Drab Umbrellas of Cherbourg
Disappoints in Red Bank Revival

Umbrellas of Cherbourg
Heather Spore and
Max von Essen

Jacques Demy’s dazzling 1964 screen classic The Umbrellas of Cherbourg is one of the richest, most beautiful color films ever made. The extraordinary palette of dazzling pastels (sets and costumes) beautifully photographed by Jean Rabier is an essential in the success of Demy’s bittersweet musical romance. Cherbourg is a paean to the then recently concluded golden age of the Hollywood musical. It is an impossibly beautiful Technicolor M.G.M. musical, only more so with its revolutionary use of color, lush wall to wall music by Michel Legrand, and the serendipitous performance of an extraordinarily appealing, 19-year-old Catherine Deneuve.
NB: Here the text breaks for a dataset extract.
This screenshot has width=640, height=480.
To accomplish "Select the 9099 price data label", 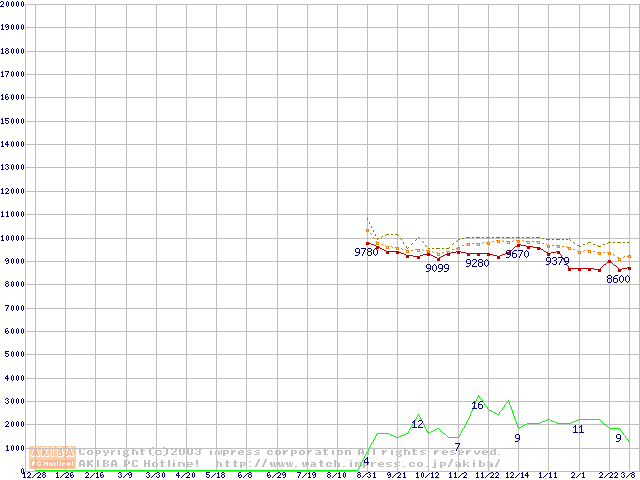I will pos(437,268).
I wish that I could go on talking about the film, but it is my unhappy duty to report that the enterprising Two River Theatre Company which opened its beautiful new theatre in Red Bank last spring with a terrific production of You Can’t Take It With You has come a cropper with its revival of Sheldon Harnick’s stage adaptation of Umbrellas. This is the first fully staged revival of the work since it was premiered at New York’s Public Theatre in 1979.

The story spans the years 1957 through 1962, and tells of the romance of 17-year-old Genevieve, who works in her mother’s umbrella shop, and Guy, a 20-year-old garage mechanic. Their relationship is interrupted when Guy is called up to fight in Algeria. Umbrellas is divided into three sections, The Departure, The Absence, and The Return. There is one intermission after the first section, and, although the first section is the longest of the three, it comes very early in the arc of the musical. It would probably work best without any intermission, but that is the least of the problems here.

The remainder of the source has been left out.